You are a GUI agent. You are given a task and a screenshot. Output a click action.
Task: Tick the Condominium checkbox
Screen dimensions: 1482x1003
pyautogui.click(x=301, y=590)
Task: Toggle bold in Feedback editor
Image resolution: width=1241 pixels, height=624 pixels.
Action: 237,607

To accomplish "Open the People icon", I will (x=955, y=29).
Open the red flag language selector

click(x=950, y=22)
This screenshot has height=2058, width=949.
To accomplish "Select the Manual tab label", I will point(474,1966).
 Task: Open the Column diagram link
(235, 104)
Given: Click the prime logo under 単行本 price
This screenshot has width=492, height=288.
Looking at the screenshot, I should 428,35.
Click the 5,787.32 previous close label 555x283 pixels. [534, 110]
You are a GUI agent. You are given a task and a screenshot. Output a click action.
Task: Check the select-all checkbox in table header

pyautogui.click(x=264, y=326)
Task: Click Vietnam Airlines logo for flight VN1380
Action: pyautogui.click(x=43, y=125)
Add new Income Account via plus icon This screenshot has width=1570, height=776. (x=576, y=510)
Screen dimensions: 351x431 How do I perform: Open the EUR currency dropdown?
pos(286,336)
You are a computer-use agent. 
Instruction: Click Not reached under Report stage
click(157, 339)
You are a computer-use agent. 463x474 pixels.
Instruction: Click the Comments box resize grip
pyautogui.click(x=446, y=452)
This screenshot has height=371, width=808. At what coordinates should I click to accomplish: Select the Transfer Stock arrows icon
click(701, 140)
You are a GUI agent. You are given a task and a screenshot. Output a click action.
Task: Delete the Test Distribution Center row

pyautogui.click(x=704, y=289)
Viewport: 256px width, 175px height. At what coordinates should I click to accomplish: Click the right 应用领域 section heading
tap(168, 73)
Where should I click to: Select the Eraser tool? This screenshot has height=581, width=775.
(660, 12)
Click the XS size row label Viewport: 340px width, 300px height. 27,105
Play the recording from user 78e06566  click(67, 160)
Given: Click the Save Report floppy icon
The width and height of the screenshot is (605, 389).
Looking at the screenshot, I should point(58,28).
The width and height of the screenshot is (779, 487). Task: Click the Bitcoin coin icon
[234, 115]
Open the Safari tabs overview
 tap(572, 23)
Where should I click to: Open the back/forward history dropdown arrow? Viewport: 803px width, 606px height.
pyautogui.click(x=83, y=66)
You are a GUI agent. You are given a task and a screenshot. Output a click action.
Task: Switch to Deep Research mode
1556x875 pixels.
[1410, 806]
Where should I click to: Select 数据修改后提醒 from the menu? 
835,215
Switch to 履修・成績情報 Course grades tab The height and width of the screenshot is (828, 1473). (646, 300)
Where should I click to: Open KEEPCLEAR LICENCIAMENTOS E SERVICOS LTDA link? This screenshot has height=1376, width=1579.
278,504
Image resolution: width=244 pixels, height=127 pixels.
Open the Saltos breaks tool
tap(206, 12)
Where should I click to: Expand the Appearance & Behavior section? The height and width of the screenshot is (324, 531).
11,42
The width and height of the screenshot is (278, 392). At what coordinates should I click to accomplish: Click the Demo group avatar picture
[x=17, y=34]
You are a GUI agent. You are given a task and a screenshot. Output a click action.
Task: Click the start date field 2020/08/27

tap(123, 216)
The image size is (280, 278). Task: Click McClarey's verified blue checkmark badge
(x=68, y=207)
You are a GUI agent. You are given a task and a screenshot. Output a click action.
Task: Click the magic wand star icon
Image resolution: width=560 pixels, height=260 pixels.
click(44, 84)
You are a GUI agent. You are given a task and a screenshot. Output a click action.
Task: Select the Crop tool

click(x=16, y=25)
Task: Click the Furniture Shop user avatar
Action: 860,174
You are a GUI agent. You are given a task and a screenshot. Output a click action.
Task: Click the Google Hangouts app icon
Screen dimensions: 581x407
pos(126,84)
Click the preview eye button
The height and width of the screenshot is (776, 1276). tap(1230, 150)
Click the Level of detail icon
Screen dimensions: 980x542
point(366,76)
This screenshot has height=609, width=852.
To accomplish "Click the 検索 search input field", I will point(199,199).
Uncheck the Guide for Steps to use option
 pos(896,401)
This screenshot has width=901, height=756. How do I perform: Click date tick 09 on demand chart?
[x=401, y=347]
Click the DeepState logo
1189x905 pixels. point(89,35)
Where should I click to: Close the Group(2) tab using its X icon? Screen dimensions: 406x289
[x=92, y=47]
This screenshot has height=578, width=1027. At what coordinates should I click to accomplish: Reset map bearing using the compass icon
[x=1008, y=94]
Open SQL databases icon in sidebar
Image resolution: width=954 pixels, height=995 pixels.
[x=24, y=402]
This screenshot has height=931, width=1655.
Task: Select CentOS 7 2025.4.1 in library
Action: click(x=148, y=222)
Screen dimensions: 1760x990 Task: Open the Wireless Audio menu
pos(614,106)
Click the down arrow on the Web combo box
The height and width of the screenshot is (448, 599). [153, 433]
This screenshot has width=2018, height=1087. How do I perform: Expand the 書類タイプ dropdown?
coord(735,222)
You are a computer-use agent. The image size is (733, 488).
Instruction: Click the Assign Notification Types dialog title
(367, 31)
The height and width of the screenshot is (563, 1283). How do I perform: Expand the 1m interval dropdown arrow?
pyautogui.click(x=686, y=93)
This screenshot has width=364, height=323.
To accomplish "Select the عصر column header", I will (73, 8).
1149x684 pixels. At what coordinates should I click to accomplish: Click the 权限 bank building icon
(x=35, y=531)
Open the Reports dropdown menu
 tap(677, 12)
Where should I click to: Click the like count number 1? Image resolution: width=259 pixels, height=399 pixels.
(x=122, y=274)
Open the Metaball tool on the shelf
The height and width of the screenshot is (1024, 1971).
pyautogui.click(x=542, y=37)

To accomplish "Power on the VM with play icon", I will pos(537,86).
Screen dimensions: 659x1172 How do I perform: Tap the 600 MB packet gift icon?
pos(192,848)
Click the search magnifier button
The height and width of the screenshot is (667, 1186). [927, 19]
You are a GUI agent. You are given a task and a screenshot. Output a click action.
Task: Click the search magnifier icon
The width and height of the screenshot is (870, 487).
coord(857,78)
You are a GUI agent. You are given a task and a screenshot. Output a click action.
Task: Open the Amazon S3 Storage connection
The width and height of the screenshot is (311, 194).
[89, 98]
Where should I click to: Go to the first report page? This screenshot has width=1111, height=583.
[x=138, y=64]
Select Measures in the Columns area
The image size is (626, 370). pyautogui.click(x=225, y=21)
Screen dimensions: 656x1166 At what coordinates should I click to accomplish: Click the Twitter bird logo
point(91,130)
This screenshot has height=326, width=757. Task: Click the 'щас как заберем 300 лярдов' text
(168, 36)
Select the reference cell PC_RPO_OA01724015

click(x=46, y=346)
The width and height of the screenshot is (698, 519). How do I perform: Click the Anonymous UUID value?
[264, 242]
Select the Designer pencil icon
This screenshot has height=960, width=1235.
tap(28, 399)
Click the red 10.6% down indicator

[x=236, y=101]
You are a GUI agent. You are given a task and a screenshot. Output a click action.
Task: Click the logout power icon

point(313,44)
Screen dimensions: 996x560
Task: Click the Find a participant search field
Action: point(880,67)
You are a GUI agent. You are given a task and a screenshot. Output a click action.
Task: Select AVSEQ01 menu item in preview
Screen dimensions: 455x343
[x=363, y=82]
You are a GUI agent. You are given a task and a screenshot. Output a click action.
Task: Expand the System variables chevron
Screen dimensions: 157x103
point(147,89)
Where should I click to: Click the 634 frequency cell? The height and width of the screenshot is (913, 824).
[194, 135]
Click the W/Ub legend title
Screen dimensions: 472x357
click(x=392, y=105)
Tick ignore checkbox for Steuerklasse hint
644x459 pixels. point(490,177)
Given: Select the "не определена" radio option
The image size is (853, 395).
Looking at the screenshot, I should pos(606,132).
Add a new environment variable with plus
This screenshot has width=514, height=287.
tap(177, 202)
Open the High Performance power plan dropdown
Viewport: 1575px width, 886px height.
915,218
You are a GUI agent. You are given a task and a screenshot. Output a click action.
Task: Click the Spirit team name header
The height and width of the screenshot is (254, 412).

● ● ● ●

▶ [도전 과제]: 목록의 첫 줄부터 "will (x=955, y=29)."가 들어 있는 줄까지, 양 끝 줄을 포함해 한 글자도 바꾸지 말고 그대로 옮겨 적으세요.

▶ [결과]:
You are a GUI agent. You are given a task and a screenshot. Output a click action.
Task: Tick the Condominium checkbox
Screen dimensions: 1482x1003
pyautogui.click(x=301, y=590)
Task: Toggle bold in Feedback editor
Image resolution: width=1241 pixels, height=624 pixels.
Action: 237,607

To accomplish "Open the People icon", I will (x=955, y=29).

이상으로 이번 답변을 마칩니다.